Dalam menyimpulkan bagian ini, kita harus mengatakan bahwa kedua proposisi ini saling bersesuaian. Definisi serius mengenai dosa adalah penjelasan mengapa Tuhan itu tersembunyi. Ia tersembunyi dalam hubungan-Nya dengan manusia karena dua alasan, yaitu: pertama, Ia kudus, dan natur-Nya bertentangan dengan dosa; kedua, ketersembunyian-Nya adalah bagi perlindungan manusia. Jika kekudusan Tuhan dinyatakan kepada manusia dalam keberdosaannya, maka manusia itu tidak akan dapat hidup. Kemurahan dan kasih-Nya kepada manusia memberikan alasan bagi pengunduran diri-Nya dari hadapan manusia. Oleh karena Ia tersembunyi maka kita hanya dapat mengetahui mengenai dosa terhadap Dia, oleh karena Ia sendiri yang menyatakannya kepada manusia.

3. Agama yang sejati harus mengajarkan bagaimana manusia dapat mengenal Tuhan yang tersembunyi, atau memberikan obat bagi keterasingannya dan kesengsaraannya:   

Pascal mengemukakan, “Agama yang sejati, oleh karena itu, harus mengajarkan kita untuk hanya beribadah kepada-Nya, dan hanya mengasihi-Nya. Tetapi kita mendapati diri kita sendiri tidak mampu menyembah apa yang tidak kita ketahui, dan tidak mampu mengasihi obyek lain selain diri kita sendiri. Agama yang menginstruksikan  kepada kita kewajiban-kewajiban ini harus juga menginstrusikan kita ketidakmampuan ini, dan juga memberitahu kita obat untuk hal itu.” (Pensées 489)

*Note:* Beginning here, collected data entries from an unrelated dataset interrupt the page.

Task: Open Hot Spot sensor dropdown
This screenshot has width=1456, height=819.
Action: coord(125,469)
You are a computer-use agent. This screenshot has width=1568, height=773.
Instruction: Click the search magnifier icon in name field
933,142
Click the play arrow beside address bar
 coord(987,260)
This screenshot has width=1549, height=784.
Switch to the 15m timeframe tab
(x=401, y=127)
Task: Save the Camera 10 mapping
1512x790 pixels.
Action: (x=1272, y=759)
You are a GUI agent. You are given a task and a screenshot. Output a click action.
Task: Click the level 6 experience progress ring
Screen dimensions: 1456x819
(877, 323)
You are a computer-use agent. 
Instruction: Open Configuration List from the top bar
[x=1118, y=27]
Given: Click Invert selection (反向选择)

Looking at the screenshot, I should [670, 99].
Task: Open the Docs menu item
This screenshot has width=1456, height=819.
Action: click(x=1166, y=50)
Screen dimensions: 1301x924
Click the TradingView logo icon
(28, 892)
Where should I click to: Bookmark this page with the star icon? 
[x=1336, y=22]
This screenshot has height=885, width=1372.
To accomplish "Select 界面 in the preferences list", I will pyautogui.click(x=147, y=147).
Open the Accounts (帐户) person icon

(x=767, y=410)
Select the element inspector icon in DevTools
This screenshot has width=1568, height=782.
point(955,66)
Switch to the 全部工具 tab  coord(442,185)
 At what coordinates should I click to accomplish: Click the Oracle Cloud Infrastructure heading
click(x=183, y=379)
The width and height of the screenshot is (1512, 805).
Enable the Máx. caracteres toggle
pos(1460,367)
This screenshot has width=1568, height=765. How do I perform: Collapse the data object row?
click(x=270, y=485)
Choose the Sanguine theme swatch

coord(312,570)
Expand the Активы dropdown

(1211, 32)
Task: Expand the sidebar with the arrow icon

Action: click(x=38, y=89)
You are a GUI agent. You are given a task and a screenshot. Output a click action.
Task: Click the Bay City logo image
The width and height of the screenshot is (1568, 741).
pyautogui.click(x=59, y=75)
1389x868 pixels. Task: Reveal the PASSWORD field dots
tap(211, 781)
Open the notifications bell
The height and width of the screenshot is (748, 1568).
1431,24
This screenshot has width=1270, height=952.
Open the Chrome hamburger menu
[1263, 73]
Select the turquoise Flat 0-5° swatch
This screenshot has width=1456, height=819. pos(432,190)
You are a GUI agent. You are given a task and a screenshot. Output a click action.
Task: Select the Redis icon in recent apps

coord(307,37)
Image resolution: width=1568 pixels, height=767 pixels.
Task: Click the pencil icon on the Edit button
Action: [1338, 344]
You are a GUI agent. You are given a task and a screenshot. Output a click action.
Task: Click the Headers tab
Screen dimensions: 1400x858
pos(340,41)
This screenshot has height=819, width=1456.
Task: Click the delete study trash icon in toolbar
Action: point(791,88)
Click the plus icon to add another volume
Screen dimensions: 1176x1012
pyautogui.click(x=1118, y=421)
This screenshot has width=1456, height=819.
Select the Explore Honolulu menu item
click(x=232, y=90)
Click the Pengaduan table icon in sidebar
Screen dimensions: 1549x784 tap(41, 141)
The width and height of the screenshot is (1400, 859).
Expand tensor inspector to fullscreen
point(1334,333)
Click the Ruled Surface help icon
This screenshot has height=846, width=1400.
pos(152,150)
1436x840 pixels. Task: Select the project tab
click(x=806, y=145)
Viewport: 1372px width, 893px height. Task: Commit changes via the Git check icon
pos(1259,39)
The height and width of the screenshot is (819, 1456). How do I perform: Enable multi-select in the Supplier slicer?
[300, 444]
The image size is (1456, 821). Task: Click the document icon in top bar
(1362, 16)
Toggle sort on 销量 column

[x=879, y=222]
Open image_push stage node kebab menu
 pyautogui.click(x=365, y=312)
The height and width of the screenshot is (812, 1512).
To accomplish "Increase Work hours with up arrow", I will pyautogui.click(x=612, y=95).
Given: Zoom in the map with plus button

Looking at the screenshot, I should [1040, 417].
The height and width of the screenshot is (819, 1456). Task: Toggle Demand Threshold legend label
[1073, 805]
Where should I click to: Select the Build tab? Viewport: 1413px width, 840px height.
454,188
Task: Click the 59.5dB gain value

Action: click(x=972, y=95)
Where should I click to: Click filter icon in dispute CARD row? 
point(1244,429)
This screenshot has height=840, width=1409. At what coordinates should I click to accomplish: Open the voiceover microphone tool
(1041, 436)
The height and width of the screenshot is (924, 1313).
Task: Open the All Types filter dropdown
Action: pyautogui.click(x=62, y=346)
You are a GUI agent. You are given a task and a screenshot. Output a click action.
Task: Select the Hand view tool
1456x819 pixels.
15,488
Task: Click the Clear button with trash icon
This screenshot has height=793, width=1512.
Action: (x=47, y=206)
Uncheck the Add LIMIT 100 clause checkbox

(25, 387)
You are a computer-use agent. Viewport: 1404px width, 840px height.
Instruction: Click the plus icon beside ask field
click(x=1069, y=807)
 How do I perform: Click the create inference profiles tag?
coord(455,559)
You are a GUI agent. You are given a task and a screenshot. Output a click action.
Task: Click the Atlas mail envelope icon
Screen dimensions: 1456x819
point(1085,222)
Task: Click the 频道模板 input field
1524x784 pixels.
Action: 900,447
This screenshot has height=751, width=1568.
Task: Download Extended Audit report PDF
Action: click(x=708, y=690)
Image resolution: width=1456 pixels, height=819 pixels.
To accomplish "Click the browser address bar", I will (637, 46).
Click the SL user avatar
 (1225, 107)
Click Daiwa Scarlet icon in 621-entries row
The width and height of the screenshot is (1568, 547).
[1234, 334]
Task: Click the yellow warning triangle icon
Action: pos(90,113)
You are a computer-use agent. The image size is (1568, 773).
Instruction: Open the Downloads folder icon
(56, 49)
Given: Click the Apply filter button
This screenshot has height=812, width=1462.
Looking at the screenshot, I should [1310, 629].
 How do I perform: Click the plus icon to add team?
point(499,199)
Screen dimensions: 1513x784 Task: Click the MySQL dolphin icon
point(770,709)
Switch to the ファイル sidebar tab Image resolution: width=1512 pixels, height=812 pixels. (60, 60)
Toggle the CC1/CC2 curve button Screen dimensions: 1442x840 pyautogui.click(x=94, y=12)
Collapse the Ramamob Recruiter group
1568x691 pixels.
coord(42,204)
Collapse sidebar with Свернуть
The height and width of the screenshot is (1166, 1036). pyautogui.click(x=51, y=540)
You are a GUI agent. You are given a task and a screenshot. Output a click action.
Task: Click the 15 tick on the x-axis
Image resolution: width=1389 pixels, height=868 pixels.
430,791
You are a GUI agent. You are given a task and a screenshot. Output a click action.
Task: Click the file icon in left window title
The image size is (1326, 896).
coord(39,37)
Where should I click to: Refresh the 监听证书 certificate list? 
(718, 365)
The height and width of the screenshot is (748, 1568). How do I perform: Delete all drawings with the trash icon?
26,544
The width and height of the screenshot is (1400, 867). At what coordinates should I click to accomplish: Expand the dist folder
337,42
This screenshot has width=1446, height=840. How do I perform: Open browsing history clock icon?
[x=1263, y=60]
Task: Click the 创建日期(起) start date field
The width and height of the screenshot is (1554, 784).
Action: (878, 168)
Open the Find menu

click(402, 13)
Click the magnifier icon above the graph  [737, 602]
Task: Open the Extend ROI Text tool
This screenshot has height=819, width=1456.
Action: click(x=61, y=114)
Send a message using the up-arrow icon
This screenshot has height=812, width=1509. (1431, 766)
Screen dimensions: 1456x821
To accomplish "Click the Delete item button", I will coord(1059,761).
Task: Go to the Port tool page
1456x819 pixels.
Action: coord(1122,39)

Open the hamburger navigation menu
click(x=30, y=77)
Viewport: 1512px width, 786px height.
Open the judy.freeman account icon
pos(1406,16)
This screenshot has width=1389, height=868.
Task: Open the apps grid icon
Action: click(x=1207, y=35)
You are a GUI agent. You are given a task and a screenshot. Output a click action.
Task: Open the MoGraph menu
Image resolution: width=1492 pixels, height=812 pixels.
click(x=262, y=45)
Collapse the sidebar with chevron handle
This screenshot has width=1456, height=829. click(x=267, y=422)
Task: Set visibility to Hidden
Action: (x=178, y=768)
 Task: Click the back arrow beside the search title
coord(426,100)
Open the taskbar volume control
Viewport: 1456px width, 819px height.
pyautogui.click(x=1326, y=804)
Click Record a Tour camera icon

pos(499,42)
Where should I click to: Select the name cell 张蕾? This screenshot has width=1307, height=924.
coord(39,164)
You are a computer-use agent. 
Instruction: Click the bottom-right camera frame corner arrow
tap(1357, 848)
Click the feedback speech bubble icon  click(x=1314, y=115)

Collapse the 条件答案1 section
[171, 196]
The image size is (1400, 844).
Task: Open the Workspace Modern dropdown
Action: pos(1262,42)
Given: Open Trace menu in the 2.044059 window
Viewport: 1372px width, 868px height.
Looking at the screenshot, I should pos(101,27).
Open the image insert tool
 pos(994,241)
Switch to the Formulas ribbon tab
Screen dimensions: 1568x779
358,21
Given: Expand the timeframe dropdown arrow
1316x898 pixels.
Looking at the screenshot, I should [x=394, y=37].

Dalam  Pensées 546, [Pascal]  mengatakan, “Kita hanya mengenal Tuhan melalui Yesus Kristus. Tanpa Sang Pengantara ini semua penyatuan dengan Tuhan dirampas: melalui Yesus Kristus kita mengenal Tuhan ... maka dalam Dia, dan melalui-Nya, kita mengenal Tuhan. Tanpa Dia, dan tanpa Alkitab, tanpa dosa mula-mula, tanpa adanya pengantara yang dijanjikan, dan yang datang, kita benar-benar tidak dapat membuktikan Tuhan, tidak juga mengajarkan doktrin yang benar dan moralitas yang baik.... Maka Yesus Kristus adalah Tuhan yang sejati bagi umat manusia. Tapi pada saat yang sama kita mengetahui kebusukan kita; karena Tuhan yang satu ini tidak lain tidak bukan adalah Juruselamat bagi kejahatan kita. Maka kita hanya dapat mengenal Tuhan dengan baik dengan mengetahui kesalahan-kesalahan kita”. 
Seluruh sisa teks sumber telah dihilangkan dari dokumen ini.